Cooking demonstrations feature Native foods presented by tribal hotels and Native-owned restaurants. There are canoe rides, a fiddle and jig contest, medicinal and culinary discussions and demonstrations, and a genealogy expert who helps trace American Indian heritage. Olympic-style amateur boxing matches feature tribal boxing teams who earn Olympic qualification points when they compete. As part of the event, 7,000 third- through eighth-grade school children attend an all-day field trip to Indian Summer before the festival opens to the general public, helping area schools meet Wisconsin’s curriculum requirements. The now three-day event run by volunteers has an average of 50,000 visitors every year.

Best Cultural Experience – Indian Summer Festival, Milwaukee, WI (Courtesy AIANTA)

Suquamish Museum in Suquamish, Washington received the Excellence in Customer Service Award.

The Suquamish Museum near the Puget Sound in northwestern Washington collects, preserves, studies, exhibits and teaches the living culture and history of the Suquamish Tribe and its Salish neighbors while upholding Suquamish Tribal values. From the moment you walk between the welcoming House Posts, the path through the Suquamish Museum engages the senses. The museum has a natural and environmental footprint with LEED design certification, indigenous landscaping, site water management, and conscious use of natural materials that honor Suquamish culture and traditions. The Suquamish Museum serves the tribal and local community with workshops, educational lectures, tours and a variety of other cultural activities.

The museum has an interactive main exhibition gallery, a rotating exhibition gallery, an educational classroom space, research space, a museum store and an outdoor space with a storytelling area. Visitors can also engage in a self-guided walking tour to explore the gravesite of Chief Seattle, a Veteran’s Memorial and other local points of interests.

> **RECORD SET**:

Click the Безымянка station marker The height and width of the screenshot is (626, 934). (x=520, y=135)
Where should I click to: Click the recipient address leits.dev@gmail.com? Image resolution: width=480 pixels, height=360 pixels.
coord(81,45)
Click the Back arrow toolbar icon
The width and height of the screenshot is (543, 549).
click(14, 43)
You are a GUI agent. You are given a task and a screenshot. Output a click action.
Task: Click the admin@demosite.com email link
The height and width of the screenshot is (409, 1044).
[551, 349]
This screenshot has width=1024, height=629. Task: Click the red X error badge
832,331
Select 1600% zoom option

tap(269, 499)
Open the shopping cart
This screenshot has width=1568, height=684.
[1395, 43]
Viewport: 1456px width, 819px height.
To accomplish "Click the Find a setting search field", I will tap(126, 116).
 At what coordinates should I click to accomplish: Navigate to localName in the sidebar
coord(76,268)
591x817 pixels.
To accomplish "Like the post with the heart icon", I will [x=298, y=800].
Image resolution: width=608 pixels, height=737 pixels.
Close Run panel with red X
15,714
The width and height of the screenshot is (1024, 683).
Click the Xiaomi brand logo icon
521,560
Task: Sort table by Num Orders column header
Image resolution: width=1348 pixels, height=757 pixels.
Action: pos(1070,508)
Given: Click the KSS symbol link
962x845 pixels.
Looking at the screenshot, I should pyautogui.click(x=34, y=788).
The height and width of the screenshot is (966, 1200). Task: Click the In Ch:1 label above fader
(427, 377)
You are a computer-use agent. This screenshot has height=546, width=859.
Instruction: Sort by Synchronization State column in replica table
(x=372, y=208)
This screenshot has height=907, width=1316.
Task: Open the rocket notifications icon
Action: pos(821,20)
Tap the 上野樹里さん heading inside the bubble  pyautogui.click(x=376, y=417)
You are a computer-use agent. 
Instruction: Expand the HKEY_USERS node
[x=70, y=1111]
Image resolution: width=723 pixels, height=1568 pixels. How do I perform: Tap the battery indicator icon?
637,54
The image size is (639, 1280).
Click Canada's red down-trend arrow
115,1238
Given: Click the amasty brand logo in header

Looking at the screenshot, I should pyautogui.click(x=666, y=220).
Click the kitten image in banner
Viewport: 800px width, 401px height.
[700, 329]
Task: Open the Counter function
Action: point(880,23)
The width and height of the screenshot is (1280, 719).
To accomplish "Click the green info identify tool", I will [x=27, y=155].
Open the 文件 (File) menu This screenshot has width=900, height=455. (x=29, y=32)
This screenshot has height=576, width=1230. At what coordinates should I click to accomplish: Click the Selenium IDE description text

> **REQUIRED ACTIONS**:
• a. Copy out the passage about the festival and museum, everything from "The Suquamish Museum near" down to "other cultural activities.".
• b. According to the passage about the festival and museum, what purpose does the all-day field trip for third- through eighth-grade school children serve?

> **TASK RESULTS**:
• a.
The Suquamish Museum near the Puget Sound in northwestern Washington collects, preserves, studies, exhibits and teaches the living culture and history of the Suquamish Tribe and its Salish neighbors while upholding Suquamish Tribal values. From the moment you walk between the welcoming House Posts, the path through the Suquamish Museum engages the senses. The museum has a natural and environmental footprint with LEED design certification, indigenous landscaping, site water management, and conscious use of natural materials that honor Suquamish culture and traditions. The Suquamish Museum serves the tribal and local community with workshops, educational lectures, tours and a variety of other cultural activities.

• b. About 7,000 third- through eighth-grade children attend an all-day field trip to Indian Summer before the festival opens to the general public. This helps area schools meet Wisconsin's curriculum requirements.